第3話 とんでもない勘違い!

【名前:メイ】

【クラス:―】


 Lv:1

 HP:30/30

 MP:12/12


 腕力:10(+12)

 耐久:10(+5)

 敏捷:10

 技量:10

 知力:10

 幸運:10


 武器:【ショートソード】攻撃12

 防具:【冒険者の服】防御5


 スキル:―



「あっ、モンスターだ!」


 ステータスを見ていたメイの目が、それを捉える。

 ジャングルで最初に立ちはだかったのは、派手な赤紫色のスライムだった。

 定番モンスター、スライムの亜種だ。


「えいっ!」


 メイは手にしたショートソードでさっそく攻撃をしかける。


「うわっ」


 数度の攻撃の後、スライムの飛び掛かりがかすって尻もちを突いた。


「やったなー」


 一発かすめただけでHPの8割を奪われる。それは明らかな場違い。

 しかし、初心者ゆえに気づかない。


「やったー!」


 ようやくの初勝利に、ぴょんぴょんしながら喜ぶメイ。

 するとそこに、一人の少女がやって来た。

 年齢は16歳くらいか、長い茶髪を留める赤い花飾りが可愛らしい。


「君……ケガしてる? いま治療するね」

「わあ、ありがとうっ」


 少女の回復魔法によって、HPは全回復。

 メイが初めてのヒールに喜んでいると――。


「っ! 隠れて!」


 少女は慌ててメイの手を引き、茂みに身を隠す。

 するとその直後、樹木を押し倒すほどの巨体を引きずり進む、あざやかな黄色のトカゲが現れた。


「うわ、おっきい……」


 目前を横切っていく大トカゲ。

 息を潜めて二人、通り過ぎるのを待つ。


「さ、今のうちに逃げよう」

「うんっ」


 少女に案内されるまま、ジャングルを進むメイ。

 たどり着いたのは、小さな村だった。


「わあ……きれいな村」


 色とりどりの花で飾られた家々。

 並ぶ白いかやぶき屋根とウッドデッキは、どこか南国を思わせる。


「おや、いらっしゃい冒険者さん」

「こんにちは!」


 気さくに声をかけてくれる住人たち。

 身に着けた、あざやかな民族衣装が涼しげだ。


「ただいま」

「お姉ちゃんっ!」


 少女のもとに駆け寄って来たのは、幼い三人の子供。


「帰りが遅いから心配したんだよ。大トカゲに食べられちゃったんじゃないかって」

「待たせてごめんね、大丈夫だよ」

「……あの大トカゲ、そんなに怖いんだ」


 たずねるメイに、少女は表情を暗くした。


「この村は、獰猛な『ゴールデンリザード』たちに困ってるの。このままじゃ……村が潰されてしまうかもしれない」

「ええっ!?」


 まだ幼い弟や妹を抱きしめて、憂いの表情を見せる少女。

 そして優しいお姉さんが困っているのを、メイは放っておけなかった。


「それなら、わたしに任せて!」

「……え?」

「この素敵な村と優しいみんなを、守りたい」

「で、でも」

「わたし、がんばるよ!」

「…………ゴールデンリザードの弱点は、胸元にある色違いの鱗。村を……みんなを……おねがいします」


 こうして、初めてのクエストが発生した。


「りょーかいですっ! あとはまかせて!」


 メイは意気込み、踵を返す。


「そういうことなら、村の周りにいるモンスターも倒しておいた方が安全だよね。毎日パトロールして、お姉さんにゴールデンリザードの話を聞いたら急行しよう!」


 メイの考えたこの作戦は、見事にハマってしまうことになる。

 まずは付近の赤紫スライムから。

 勝てるモンスター相手にレベルを上げ、後にゴールデンリザードの弱点を突きにいくという理想的な形で。

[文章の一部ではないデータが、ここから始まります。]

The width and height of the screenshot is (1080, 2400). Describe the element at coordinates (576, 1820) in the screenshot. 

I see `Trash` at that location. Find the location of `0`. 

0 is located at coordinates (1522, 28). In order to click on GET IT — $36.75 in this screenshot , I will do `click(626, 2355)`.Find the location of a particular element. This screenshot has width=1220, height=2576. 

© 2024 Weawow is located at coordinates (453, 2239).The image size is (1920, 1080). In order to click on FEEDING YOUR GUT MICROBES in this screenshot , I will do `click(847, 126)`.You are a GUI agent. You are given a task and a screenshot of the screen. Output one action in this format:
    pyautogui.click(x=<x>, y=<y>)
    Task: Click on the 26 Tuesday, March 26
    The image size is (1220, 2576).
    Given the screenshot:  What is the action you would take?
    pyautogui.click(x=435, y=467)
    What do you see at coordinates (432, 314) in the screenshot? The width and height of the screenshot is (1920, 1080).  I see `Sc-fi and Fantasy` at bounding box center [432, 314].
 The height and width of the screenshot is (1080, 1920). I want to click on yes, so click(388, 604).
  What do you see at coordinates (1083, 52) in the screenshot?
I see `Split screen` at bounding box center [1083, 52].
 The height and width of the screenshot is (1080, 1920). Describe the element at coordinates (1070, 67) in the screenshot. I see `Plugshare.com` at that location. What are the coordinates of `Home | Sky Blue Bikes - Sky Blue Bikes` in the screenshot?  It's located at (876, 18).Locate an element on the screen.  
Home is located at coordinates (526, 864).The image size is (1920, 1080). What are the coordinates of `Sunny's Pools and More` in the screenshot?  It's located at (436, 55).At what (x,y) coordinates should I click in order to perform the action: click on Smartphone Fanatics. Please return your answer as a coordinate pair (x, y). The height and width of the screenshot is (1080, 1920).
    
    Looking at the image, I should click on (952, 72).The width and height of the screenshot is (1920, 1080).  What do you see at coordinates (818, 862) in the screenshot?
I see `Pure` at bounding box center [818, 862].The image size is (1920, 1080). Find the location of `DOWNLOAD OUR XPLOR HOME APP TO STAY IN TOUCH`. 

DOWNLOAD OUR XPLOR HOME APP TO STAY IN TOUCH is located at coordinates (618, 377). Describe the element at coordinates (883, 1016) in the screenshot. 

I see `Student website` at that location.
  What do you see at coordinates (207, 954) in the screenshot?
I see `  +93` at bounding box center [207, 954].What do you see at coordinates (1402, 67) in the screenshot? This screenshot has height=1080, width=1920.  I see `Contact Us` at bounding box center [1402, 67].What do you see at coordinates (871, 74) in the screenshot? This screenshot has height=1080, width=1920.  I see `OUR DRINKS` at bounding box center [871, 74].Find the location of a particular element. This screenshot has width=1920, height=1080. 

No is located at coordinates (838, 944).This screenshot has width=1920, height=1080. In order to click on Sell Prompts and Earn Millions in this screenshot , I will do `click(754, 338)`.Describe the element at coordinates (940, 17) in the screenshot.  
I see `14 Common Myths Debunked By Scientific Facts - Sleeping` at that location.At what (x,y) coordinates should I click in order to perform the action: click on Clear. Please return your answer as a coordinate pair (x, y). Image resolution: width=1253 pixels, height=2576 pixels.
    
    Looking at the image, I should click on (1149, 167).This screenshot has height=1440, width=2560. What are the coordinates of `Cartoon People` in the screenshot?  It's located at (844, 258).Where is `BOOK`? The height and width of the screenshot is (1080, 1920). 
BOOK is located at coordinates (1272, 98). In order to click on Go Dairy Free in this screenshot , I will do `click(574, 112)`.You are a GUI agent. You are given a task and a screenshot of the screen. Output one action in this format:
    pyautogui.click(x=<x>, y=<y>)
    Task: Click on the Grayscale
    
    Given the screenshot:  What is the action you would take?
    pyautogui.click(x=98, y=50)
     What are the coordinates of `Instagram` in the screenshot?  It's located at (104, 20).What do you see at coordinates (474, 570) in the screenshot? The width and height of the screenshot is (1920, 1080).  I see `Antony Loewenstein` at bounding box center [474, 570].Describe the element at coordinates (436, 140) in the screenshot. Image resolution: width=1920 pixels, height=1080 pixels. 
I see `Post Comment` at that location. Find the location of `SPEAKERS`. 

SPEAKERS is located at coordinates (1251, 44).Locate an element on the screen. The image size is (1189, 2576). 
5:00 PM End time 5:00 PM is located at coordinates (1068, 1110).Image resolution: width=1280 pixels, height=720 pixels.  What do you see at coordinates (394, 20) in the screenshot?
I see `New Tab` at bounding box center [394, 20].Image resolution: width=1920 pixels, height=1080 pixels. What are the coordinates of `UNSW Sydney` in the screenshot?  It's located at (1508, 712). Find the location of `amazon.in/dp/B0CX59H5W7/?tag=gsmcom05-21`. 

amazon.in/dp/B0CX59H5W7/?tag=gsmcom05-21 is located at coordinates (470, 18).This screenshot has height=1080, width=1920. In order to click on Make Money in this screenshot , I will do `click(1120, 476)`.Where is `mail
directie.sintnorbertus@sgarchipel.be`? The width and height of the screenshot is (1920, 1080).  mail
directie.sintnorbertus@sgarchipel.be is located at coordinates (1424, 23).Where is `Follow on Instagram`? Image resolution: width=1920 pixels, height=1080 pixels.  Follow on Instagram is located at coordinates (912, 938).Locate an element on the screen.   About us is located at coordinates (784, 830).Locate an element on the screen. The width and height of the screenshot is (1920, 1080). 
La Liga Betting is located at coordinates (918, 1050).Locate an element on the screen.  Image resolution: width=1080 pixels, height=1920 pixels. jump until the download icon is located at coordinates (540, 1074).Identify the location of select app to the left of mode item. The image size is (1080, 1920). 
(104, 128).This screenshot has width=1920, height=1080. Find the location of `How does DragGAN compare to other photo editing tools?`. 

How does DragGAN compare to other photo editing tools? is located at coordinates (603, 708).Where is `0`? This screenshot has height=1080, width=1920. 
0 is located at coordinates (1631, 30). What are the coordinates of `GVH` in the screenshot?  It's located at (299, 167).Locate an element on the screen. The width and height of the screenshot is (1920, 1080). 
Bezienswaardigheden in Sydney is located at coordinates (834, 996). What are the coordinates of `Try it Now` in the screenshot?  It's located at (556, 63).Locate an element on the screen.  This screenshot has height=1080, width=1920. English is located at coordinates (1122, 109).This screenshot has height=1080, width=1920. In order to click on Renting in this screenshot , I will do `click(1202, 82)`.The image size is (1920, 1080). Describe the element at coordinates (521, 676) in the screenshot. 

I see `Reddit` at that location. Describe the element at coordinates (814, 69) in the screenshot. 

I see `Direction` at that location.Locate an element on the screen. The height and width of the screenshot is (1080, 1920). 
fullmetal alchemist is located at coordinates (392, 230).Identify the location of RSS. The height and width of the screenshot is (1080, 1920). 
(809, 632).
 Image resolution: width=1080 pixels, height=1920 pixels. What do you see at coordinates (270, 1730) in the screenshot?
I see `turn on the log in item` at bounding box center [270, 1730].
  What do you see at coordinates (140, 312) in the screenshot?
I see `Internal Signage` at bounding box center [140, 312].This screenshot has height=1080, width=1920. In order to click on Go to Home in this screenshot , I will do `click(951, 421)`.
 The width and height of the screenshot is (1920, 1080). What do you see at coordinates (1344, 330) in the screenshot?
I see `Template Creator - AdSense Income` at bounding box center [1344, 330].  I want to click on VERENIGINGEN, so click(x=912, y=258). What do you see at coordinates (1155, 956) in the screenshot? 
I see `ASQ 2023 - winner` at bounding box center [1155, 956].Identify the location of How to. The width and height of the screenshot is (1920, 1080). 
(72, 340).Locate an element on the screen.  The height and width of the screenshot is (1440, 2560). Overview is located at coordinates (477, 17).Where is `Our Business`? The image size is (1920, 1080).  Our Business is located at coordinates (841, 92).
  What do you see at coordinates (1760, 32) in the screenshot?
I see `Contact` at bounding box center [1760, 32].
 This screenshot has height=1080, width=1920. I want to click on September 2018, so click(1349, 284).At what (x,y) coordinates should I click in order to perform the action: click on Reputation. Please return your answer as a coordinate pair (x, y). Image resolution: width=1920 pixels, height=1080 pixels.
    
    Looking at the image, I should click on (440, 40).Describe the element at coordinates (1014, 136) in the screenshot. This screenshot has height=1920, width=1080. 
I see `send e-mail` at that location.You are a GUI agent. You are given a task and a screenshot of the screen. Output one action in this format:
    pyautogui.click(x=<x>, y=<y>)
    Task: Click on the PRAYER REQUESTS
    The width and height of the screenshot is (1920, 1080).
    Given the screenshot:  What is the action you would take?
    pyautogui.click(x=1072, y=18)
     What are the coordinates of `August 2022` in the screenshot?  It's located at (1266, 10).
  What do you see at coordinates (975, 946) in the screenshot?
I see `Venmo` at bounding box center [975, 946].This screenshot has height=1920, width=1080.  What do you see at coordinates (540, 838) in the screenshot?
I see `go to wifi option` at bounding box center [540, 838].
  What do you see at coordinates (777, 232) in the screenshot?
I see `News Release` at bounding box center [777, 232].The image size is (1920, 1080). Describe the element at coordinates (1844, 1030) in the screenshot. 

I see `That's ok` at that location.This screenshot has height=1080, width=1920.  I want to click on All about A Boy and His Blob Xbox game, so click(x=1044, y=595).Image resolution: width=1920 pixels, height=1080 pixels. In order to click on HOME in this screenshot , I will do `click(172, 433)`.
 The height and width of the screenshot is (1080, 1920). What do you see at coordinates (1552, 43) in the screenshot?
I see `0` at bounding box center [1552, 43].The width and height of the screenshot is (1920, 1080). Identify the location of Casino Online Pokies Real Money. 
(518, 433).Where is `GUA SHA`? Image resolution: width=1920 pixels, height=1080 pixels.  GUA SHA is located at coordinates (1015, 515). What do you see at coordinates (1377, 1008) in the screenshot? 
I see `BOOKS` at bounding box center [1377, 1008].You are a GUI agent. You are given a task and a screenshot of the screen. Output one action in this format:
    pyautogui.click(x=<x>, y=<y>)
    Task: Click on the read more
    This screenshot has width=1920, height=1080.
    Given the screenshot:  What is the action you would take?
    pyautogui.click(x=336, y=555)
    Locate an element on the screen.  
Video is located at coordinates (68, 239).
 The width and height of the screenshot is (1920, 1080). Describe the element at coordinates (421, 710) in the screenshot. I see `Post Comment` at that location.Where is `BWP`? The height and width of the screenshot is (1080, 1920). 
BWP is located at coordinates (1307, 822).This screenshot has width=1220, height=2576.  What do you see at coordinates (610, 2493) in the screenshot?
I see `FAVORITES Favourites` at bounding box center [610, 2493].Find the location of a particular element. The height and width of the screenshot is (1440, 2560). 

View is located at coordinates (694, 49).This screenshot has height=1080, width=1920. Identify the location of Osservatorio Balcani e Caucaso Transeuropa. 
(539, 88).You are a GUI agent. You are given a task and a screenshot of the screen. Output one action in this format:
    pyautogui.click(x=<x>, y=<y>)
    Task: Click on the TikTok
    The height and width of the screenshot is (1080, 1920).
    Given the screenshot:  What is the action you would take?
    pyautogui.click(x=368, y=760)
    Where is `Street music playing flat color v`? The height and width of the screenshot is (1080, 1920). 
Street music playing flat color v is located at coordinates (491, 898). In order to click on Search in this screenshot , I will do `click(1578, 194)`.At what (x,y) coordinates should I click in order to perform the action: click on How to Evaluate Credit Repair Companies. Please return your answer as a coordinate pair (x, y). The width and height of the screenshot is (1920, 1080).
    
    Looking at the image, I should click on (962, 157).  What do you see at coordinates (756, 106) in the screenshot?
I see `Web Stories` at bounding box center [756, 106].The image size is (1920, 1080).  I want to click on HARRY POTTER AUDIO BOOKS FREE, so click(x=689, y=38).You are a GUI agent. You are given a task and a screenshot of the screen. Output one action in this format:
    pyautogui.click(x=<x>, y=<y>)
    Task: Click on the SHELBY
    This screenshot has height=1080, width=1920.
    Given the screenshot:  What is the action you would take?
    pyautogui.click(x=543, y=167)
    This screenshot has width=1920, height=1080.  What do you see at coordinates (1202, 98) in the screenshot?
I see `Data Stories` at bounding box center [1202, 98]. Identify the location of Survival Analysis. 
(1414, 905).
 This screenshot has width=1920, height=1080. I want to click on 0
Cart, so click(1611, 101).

 しかも他プレイヤーがいないこの村なら、モンスターは独り占め状態だ。


「よーし、さっそくパトロールだ!」


 ショートソードを握った手を「えいえいおー!」と突き上げる。

 この時、ゲーム初心者のメイは勘違いをしていた。


「――――戦い続けていれば、いつかモンスターはいなくなるはずっ!」


 そんな、とんでもない勘違いを。

 もちろんモンスターを狩り尽くすことなどできない。

 そうとは知らないまま、大トカゲ退治のクエストをこなし続けること――――34658回。


 小学生だったさつきは、高校生になっていた。